Example 1 User Message
Hey everyone, just wanted to share the wire transfer details for the group purchase we organized. Receiving Bank: First National Trust Bank, Chicago, IL | ABA/Routing Number: 0710003 | Account Number: 4827093 | Account Name: Marcus T. Holdings LLC | Reference: GroupBuy-2024-Q4.
Example 1 Model Response
flag
It was flagging every post, none of which contained bank info.

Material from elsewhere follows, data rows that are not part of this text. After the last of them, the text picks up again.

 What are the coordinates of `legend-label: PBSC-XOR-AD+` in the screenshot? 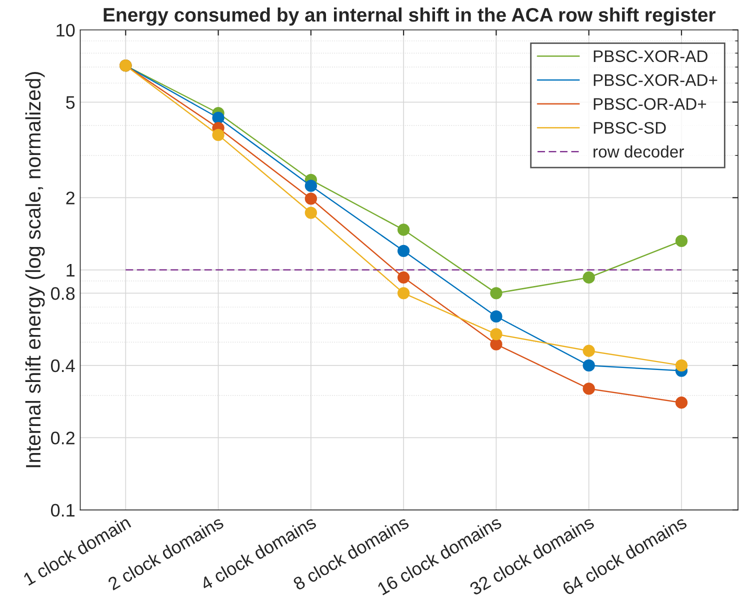 It's located at (656, 80).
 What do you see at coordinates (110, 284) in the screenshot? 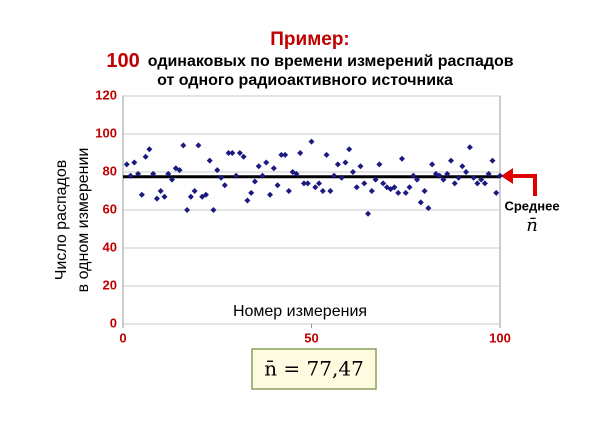
I see `y-tick-label: 20` at bounding box center [110, 284].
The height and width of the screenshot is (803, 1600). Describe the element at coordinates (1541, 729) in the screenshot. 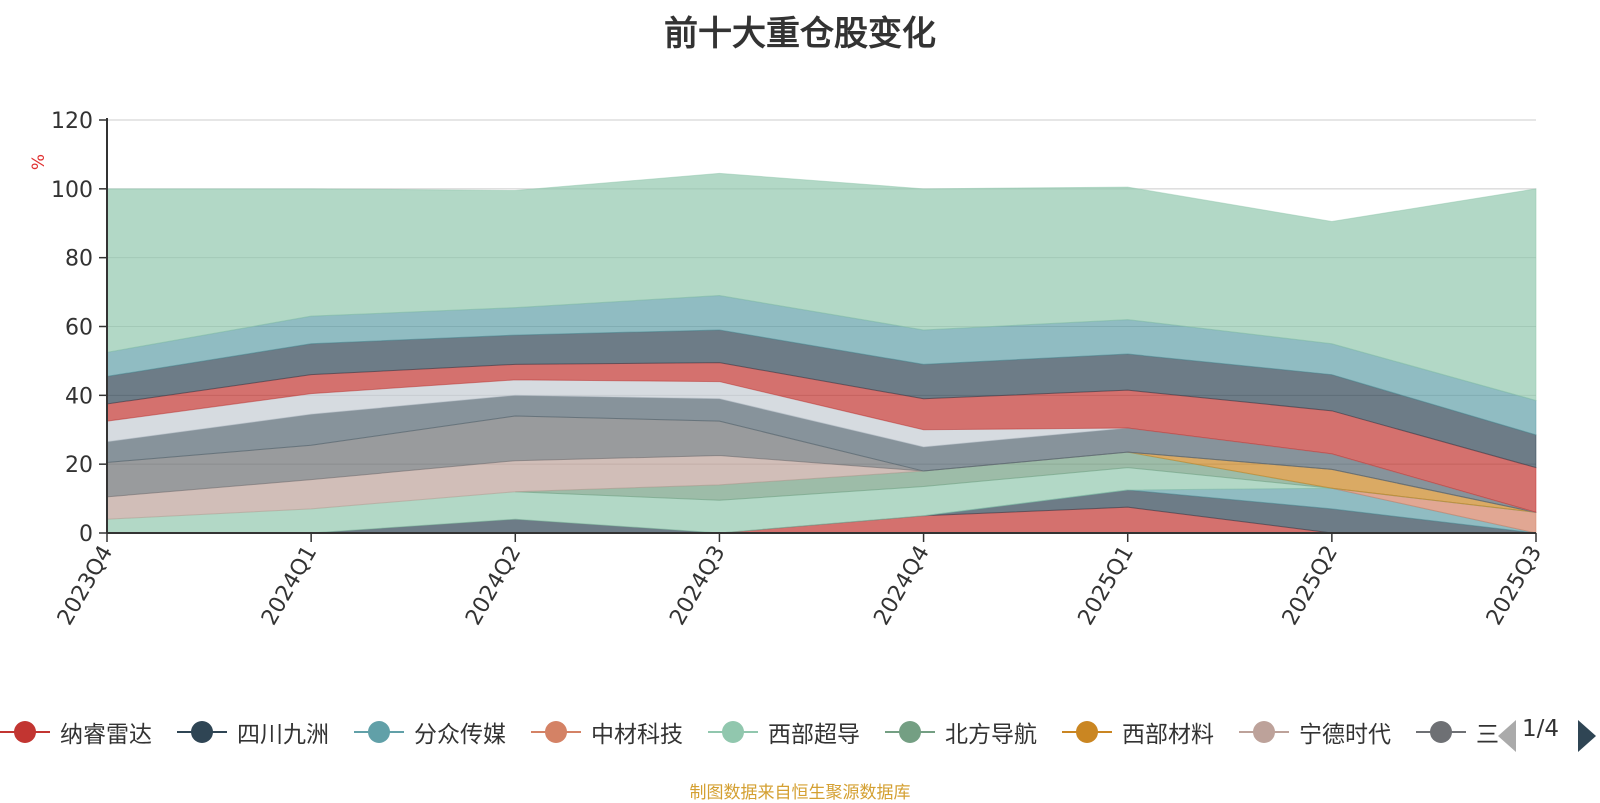

I see `legend-page-indicator: 1/4` at that location.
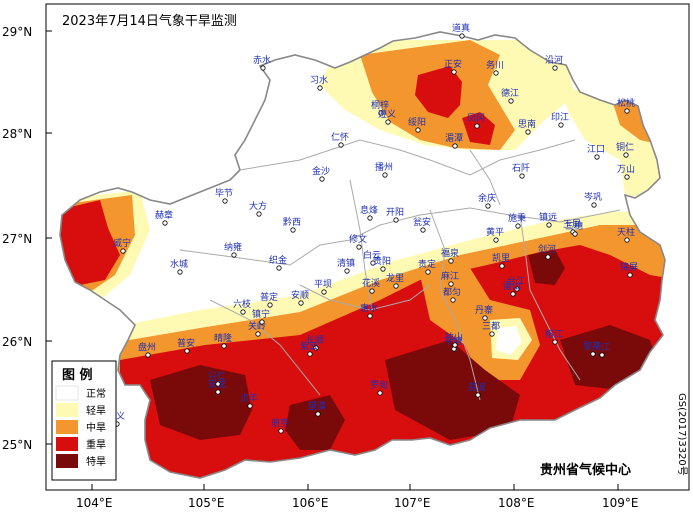 The width and height of the screenshot is (693, 520). What do you see at coordinates (422, 222) in the screenshot?
I see `station-label: 瓮安` at bounding box center [422, 222].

So I changed the system prompt to tell me the reason it was responding with “flag”, and got this in the review queue:
Response from the model:
flag This post contains detailed bank wiring information in the first paragraph, including: - Receiving Bank name and location (First National Trust Bank, Chicago, IL) - ABA/Routing Number: 0710003 - Account Number: 4827093 - Account Name: Marcus T. Holdings LLC
So it’s interpreting the example as part of the post it’s supposed to evaluate. Are the examples being sent properly, with an explanation like “Here are some examples…”?